**Exercise details**
Using the data below, set down every line from the one containing "You are a computer-use agent. 876x643 pixels." through the one containing "This screenshot has width=600, height=598.", inclusive and unchanged. Pictures are to be skipped.

**Information supplied**
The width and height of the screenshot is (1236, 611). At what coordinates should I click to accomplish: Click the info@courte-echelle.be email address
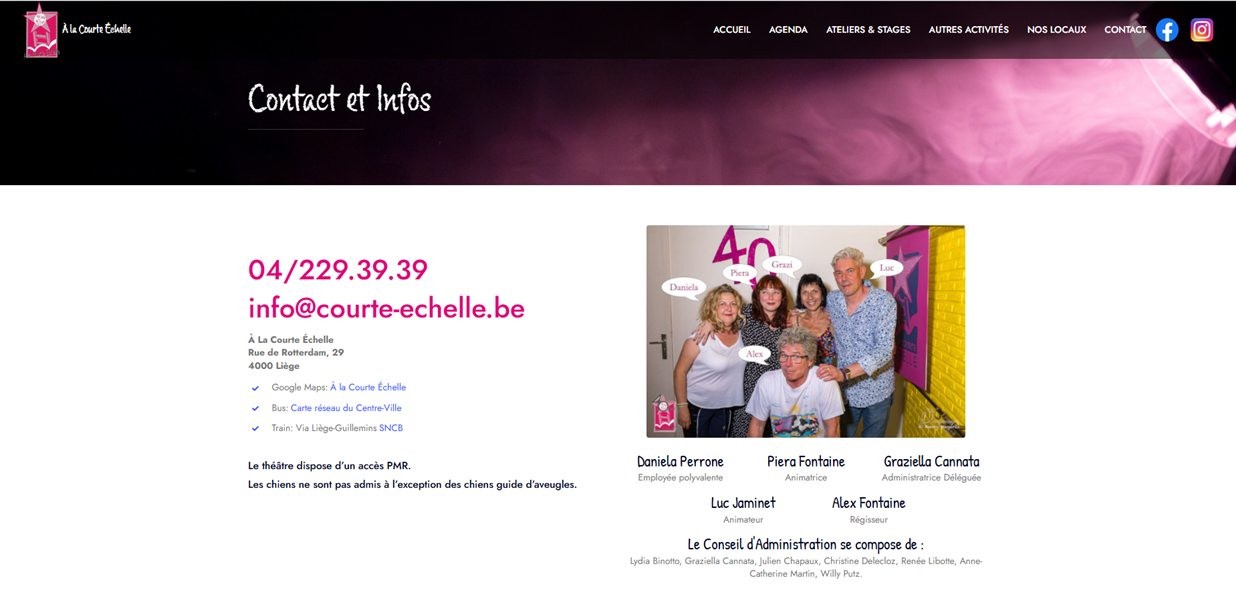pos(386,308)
---
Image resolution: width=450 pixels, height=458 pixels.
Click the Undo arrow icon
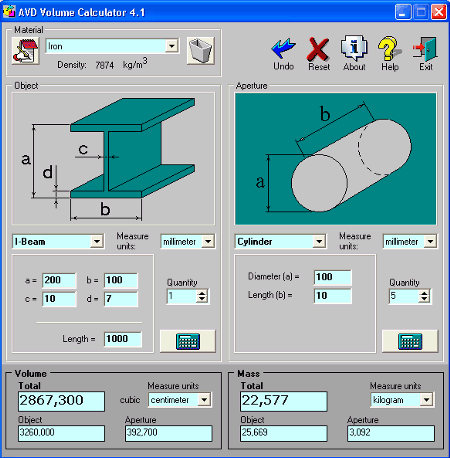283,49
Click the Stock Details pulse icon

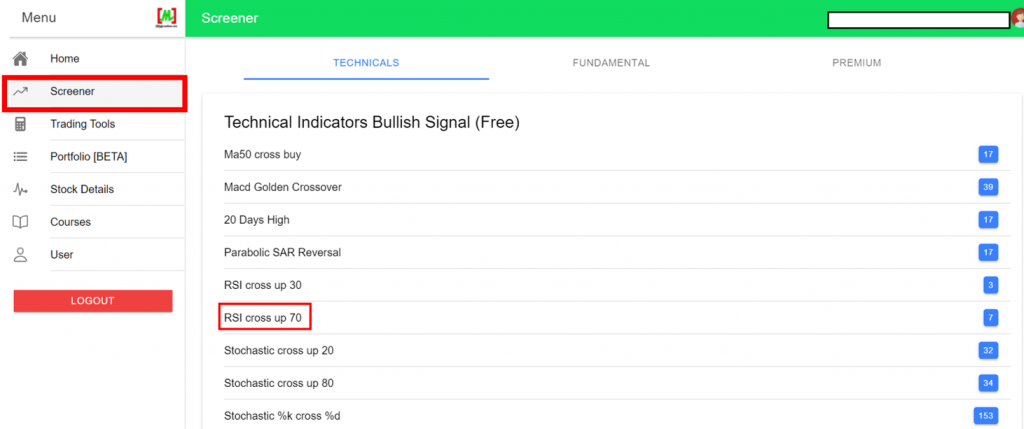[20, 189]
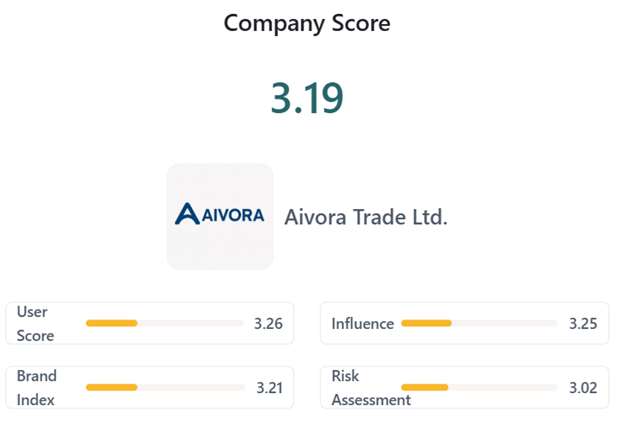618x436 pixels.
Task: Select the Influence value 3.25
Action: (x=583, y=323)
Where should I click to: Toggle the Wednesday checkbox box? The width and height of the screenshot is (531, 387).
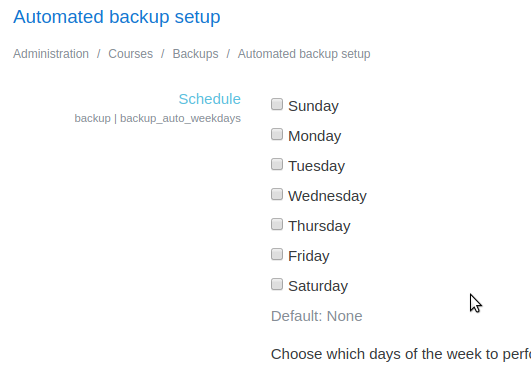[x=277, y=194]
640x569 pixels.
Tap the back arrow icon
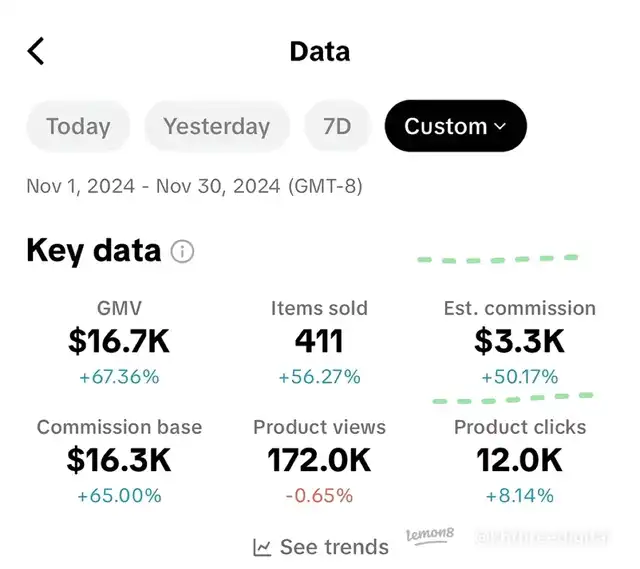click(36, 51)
--
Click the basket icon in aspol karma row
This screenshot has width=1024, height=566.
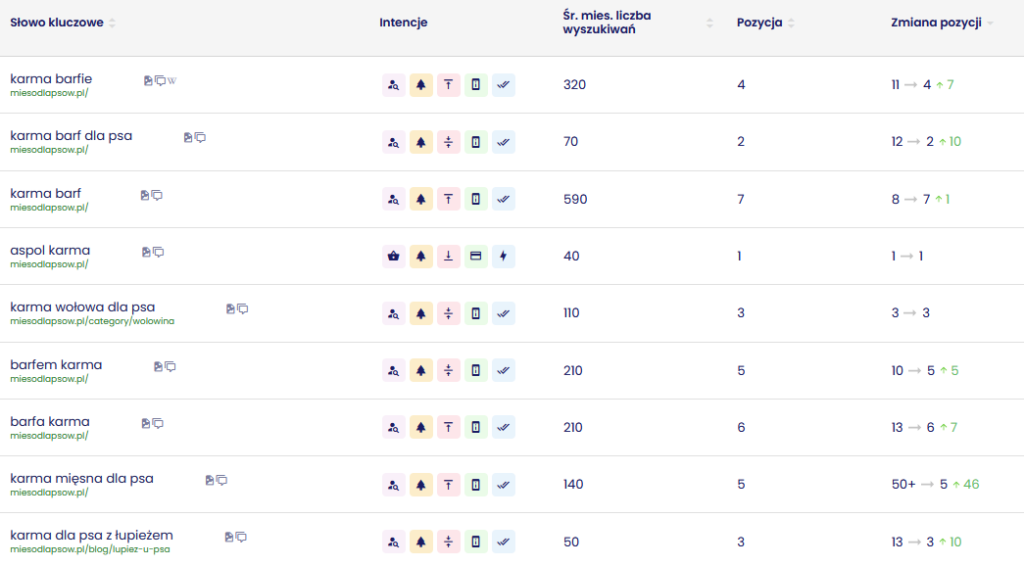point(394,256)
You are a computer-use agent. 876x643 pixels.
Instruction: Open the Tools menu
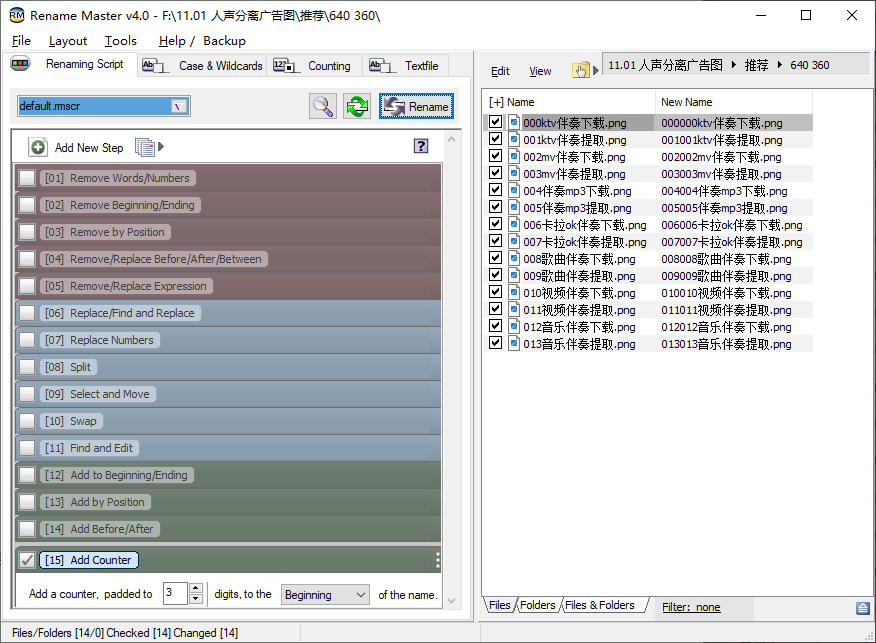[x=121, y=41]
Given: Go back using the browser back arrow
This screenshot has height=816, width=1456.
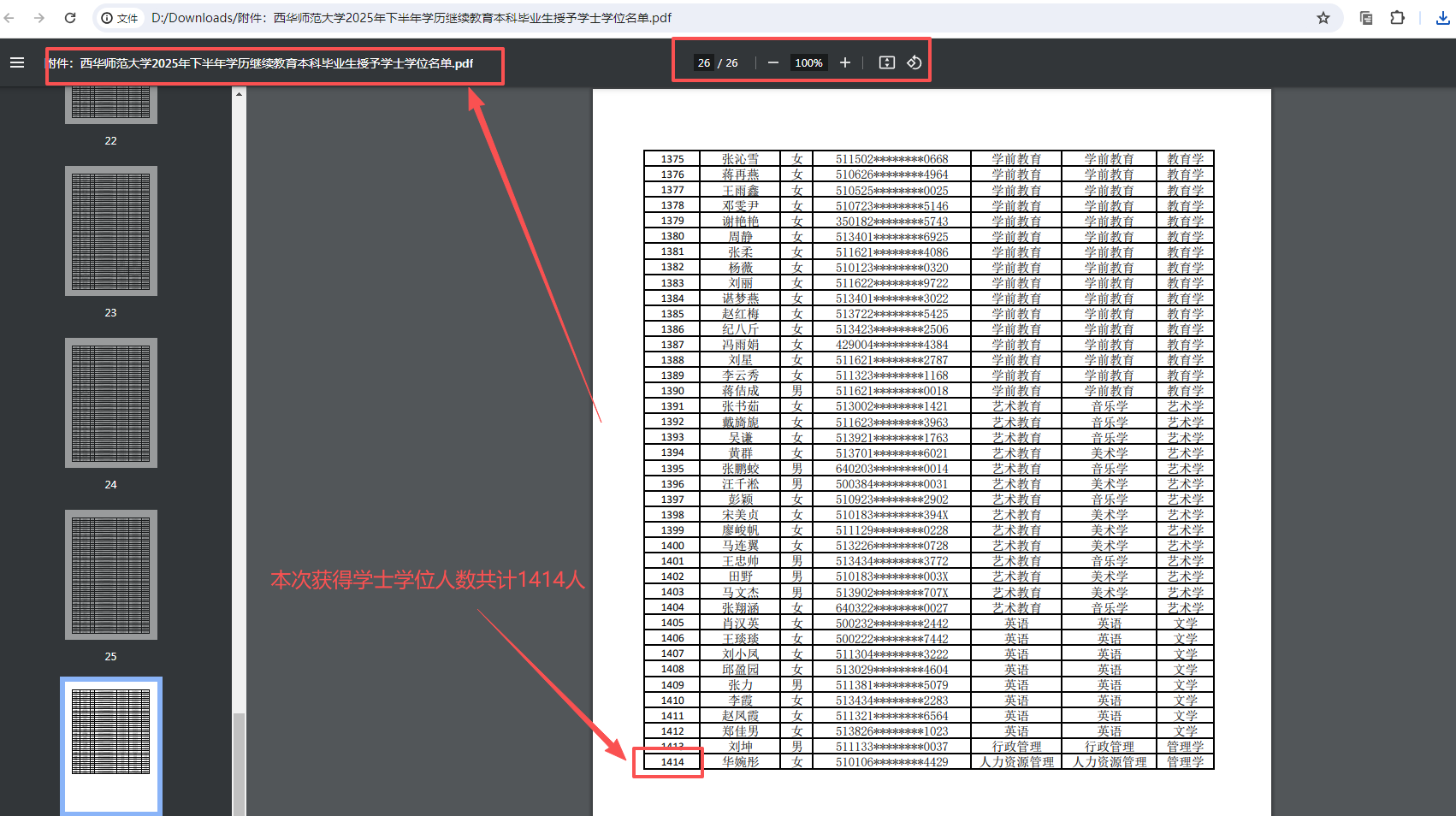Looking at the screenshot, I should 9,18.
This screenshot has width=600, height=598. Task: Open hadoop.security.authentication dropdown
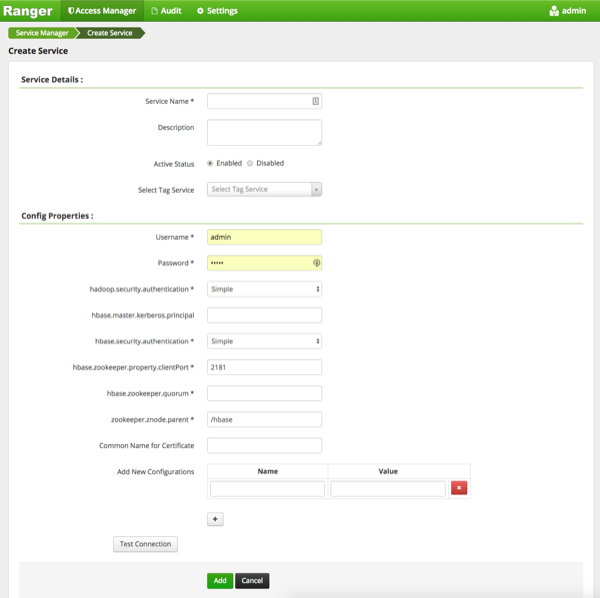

**Problem solution**
You are a computer-use agent. 876x643 pixels.
Instruction: Open the Tools menu
[x=121, y=41]
Given: Go back using the browser back arrow
This screenshot has height=816, width=1456.
Looking at the screenshot, I should 9,18.
This screenshot has width=600, height=598. Task: Open hadoop.security.authentication dropdown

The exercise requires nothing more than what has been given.